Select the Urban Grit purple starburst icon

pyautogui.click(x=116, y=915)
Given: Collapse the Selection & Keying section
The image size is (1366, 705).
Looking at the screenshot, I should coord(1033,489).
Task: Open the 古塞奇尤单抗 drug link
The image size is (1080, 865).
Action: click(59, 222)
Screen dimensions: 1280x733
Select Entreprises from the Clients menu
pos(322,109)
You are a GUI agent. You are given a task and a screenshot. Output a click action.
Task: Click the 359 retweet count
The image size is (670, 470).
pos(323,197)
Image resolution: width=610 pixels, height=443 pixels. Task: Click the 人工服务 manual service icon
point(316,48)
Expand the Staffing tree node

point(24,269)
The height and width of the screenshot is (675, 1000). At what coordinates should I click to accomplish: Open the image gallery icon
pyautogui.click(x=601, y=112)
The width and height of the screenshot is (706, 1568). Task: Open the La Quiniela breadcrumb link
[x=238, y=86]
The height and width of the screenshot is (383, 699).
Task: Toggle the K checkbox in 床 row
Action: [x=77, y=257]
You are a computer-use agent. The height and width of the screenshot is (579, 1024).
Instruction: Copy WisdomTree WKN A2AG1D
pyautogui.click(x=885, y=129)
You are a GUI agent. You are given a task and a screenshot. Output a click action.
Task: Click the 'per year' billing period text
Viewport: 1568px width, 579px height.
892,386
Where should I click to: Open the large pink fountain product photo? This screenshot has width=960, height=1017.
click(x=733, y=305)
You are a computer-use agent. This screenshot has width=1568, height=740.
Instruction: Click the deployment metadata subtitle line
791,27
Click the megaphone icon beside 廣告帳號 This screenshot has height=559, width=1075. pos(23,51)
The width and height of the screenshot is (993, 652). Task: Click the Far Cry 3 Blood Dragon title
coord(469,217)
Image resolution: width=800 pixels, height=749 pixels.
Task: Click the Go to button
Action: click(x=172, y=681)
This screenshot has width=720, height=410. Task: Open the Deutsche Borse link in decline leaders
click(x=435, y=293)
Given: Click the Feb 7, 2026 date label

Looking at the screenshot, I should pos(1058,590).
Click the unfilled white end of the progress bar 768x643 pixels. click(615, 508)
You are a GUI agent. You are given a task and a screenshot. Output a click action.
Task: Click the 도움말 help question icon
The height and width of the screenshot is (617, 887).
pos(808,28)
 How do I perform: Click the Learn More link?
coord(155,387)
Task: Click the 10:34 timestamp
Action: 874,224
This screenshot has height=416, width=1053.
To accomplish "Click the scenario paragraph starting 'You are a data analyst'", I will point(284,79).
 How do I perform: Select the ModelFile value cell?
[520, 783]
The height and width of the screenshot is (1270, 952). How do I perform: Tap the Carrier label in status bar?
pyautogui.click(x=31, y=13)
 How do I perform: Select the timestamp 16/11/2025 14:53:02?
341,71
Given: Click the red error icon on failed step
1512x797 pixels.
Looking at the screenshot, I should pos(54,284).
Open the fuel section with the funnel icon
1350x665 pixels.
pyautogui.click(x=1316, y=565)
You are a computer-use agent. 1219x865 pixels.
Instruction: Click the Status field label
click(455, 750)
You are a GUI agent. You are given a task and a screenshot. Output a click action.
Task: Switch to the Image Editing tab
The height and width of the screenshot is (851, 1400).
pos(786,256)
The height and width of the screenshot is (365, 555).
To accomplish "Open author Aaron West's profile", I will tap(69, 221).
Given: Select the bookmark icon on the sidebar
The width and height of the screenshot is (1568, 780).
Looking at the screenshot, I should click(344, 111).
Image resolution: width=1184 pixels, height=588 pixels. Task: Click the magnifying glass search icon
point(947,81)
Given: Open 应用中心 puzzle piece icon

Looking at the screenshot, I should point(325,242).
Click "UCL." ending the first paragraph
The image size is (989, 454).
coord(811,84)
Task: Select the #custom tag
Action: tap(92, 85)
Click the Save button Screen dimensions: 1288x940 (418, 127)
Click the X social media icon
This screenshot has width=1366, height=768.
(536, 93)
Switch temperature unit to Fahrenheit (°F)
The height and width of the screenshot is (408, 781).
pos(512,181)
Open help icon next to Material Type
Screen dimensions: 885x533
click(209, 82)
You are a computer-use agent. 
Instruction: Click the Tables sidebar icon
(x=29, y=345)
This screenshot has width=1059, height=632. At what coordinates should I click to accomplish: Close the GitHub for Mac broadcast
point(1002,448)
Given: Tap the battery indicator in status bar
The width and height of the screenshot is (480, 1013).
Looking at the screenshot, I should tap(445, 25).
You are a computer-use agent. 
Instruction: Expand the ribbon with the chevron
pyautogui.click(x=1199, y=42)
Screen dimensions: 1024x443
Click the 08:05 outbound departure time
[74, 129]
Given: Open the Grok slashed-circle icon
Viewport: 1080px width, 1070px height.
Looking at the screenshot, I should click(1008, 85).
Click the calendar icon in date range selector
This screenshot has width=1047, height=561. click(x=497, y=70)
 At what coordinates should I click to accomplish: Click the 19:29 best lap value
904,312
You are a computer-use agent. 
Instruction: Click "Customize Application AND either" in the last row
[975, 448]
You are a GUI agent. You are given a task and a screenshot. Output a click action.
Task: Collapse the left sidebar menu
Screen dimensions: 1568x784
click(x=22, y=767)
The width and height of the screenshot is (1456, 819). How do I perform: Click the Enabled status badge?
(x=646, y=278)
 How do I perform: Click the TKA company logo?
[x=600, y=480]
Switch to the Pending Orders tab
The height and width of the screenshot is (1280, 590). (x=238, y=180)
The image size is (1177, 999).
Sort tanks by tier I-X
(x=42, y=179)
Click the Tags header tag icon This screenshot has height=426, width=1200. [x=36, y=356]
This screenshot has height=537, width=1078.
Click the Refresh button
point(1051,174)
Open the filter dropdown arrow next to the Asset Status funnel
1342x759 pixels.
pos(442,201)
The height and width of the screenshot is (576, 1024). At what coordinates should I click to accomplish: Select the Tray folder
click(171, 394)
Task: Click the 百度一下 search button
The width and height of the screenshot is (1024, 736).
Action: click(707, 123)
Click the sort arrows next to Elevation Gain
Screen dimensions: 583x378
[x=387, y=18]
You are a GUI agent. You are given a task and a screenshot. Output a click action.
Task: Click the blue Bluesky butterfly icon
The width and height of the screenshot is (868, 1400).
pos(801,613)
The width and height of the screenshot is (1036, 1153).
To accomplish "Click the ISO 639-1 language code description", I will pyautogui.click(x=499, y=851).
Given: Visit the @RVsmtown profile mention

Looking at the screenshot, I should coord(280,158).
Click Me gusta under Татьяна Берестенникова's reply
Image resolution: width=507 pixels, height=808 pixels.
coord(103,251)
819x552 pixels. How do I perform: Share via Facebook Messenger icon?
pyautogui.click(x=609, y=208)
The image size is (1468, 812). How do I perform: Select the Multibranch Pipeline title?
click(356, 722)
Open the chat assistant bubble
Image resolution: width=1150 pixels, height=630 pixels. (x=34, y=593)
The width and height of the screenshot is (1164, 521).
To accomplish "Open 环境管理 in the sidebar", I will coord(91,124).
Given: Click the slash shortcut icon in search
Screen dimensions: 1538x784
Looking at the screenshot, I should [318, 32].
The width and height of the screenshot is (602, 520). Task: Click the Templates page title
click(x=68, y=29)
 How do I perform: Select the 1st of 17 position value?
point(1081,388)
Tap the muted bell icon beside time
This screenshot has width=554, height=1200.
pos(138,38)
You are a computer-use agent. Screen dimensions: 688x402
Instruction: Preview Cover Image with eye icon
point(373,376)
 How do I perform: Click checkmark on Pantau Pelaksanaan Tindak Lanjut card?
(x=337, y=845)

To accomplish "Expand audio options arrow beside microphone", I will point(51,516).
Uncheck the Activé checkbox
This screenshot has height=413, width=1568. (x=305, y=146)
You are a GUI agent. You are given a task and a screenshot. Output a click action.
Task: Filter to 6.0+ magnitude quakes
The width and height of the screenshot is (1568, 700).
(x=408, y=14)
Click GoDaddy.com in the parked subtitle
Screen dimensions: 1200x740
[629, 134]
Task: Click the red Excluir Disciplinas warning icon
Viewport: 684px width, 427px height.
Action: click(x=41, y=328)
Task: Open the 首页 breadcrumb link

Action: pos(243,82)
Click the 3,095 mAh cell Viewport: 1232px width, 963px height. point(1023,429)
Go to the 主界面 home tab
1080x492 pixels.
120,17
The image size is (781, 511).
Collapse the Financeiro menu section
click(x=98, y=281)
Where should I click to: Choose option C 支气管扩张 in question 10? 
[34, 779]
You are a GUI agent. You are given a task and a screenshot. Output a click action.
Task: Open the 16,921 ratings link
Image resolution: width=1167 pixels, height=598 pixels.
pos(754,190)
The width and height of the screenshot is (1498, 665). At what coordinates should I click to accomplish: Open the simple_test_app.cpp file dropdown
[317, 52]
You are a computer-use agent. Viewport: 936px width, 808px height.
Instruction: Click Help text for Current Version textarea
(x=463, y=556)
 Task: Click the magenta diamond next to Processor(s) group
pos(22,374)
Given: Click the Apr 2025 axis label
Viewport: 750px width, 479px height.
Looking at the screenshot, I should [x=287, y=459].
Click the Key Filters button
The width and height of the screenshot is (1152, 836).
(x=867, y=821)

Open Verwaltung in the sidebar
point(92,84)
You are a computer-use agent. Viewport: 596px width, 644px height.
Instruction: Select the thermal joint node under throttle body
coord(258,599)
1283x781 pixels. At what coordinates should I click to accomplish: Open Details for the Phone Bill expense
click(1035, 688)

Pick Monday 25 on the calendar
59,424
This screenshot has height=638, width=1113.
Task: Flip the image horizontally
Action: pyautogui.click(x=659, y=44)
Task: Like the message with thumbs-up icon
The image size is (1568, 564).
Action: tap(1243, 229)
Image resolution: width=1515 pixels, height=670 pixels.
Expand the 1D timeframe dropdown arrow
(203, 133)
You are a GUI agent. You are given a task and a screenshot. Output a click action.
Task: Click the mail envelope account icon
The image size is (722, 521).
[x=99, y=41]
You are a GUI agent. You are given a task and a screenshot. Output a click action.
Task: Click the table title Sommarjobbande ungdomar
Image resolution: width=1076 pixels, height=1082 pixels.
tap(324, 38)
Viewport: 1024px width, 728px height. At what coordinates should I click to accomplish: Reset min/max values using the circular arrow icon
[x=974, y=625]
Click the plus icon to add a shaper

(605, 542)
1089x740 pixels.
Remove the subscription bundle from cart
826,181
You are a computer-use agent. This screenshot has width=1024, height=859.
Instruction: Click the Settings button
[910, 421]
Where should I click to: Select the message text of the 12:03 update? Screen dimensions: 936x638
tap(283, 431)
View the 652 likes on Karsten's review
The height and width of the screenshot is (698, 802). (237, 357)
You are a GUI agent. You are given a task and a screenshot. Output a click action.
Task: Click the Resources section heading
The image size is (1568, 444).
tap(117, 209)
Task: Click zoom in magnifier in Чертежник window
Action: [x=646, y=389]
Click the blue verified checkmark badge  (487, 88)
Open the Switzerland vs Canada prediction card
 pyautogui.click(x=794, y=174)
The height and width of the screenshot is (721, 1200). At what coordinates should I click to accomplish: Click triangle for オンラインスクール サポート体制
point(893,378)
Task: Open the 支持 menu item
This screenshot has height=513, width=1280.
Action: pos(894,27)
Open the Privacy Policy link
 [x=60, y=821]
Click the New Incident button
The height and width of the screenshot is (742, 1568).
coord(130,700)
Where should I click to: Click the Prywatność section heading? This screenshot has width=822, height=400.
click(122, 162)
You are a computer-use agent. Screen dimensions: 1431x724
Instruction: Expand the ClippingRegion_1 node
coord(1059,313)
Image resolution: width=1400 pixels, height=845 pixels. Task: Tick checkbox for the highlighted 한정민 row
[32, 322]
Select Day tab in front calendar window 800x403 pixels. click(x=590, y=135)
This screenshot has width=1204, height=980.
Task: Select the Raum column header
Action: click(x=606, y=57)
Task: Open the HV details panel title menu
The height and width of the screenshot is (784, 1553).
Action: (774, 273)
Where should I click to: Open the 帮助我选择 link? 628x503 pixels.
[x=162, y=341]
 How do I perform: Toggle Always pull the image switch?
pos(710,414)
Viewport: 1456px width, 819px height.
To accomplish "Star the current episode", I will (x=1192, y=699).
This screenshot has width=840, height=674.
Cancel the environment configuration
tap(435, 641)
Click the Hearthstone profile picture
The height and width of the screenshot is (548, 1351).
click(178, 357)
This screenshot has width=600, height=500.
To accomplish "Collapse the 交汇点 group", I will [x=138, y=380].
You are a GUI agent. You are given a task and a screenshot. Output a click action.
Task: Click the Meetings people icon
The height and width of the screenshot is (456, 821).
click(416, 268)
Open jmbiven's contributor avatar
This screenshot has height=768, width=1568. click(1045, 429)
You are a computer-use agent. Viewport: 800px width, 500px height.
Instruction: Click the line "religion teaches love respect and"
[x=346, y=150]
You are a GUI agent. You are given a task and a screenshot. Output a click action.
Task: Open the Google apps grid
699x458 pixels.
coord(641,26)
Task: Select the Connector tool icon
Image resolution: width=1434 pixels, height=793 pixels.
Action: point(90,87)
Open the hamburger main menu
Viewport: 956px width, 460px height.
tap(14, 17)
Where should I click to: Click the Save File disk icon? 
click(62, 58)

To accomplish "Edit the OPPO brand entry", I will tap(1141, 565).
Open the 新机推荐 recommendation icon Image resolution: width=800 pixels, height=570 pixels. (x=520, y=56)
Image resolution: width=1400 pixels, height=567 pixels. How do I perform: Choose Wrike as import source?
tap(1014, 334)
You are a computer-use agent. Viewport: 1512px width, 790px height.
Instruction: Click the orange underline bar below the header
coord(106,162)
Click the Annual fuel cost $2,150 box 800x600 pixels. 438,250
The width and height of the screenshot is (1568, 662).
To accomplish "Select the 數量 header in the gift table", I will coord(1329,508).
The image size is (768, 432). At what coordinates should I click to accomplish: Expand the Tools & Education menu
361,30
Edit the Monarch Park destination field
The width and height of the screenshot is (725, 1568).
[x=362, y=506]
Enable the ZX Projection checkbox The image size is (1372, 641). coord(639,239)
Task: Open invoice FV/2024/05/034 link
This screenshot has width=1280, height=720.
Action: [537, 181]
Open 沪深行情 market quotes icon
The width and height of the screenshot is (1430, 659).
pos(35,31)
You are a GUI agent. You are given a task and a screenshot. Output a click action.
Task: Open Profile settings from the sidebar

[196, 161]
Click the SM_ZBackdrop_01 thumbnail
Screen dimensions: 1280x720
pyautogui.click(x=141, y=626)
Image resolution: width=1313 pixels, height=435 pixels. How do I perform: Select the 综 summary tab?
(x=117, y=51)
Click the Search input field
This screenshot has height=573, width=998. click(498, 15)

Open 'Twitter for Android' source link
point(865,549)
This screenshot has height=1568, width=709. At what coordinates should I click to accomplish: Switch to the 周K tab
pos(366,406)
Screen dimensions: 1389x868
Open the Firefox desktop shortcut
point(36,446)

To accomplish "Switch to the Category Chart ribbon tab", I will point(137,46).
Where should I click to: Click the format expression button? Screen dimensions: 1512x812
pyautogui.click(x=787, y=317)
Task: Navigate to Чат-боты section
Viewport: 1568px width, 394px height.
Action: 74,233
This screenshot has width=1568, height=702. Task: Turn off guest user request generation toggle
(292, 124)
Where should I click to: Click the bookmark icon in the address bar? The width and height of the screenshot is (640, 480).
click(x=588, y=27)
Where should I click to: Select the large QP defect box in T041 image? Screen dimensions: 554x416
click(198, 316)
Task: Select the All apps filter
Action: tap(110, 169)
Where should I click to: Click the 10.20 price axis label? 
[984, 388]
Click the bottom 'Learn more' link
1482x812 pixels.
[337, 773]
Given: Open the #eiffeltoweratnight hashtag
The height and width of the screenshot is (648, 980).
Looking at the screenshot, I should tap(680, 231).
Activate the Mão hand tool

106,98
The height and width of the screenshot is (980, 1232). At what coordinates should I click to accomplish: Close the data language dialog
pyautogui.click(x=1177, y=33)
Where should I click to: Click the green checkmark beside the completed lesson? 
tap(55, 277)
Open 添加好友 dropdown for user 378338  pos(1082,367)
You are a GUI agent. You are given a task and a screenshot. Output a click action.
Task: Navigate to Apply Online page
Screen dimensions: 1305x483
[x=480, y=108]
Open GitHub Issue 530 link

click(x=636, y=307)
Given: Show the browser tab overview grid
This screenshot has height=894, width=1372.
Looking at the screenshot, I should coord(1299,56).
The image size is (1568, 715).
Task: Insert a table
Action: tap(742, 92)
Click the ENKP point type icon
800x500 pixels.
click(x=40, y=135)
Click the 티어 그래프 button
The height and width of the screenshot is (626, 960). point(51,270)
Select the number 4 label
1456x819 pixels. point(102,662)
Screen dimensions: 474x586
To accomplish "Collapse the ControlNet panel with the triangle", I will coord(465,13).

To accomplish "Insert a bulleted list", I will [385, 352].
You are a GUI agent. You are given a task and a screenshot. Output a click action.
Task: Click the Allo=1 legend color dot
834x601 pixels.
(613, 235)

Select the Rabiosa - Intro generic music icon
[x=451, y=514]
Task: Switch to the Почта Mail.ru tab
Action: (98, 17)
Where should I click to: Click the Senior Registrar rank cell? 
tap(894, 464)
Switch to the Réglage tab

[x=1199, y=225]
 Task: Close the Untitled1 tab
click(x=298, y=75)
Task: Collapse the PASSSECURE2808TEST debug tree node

= = = =

> **Aim of the task**:
Out of the listing above, reproduce exactly the lines from the one with "How do I perform: Toggle" up to and including the one with "Task: Select the Connector tool icon".

> **Response to the exercise**:
 How do I perform: Toggle Always pull the image switch?
pos(710,414)
Viewport: 1456px width, 819px height.
To accomplish "Star the current episode", I will (x=1192, y=699).
This screenshot has width=840, height=674.
Cancel the environment configuration
tap(435, 641)
Click the Hearthstone profile picture
The height and width of the screenshot is (548, 1351).
click(178, 357)
This screenshot has width=600, height=500.
To accomplish "Collapse the 交汇点 group", I will [x=138, y=380].
You are a GUI agent. You are given a task and a screenshot. Output a click action.
Task: Click the Meetings people icon
The height and width of the screenshot is (456, 821).
click(416, 268)
Open jmbiven's contributor avatar
This screenshot has height=768, width=1568. click(1045, 429)
You are a computer-use agent. Viewport: 800px width, 500px height.
Instruction: Click the line "religion teaches love respect and"
[x=346, y=150]
You are a GUI agent. You are given a task and a screenshot. Output a click action.
Task: Open the Google apps grid
699x458 pixels.
coord(641,26)
Task: Select the Connector tool icon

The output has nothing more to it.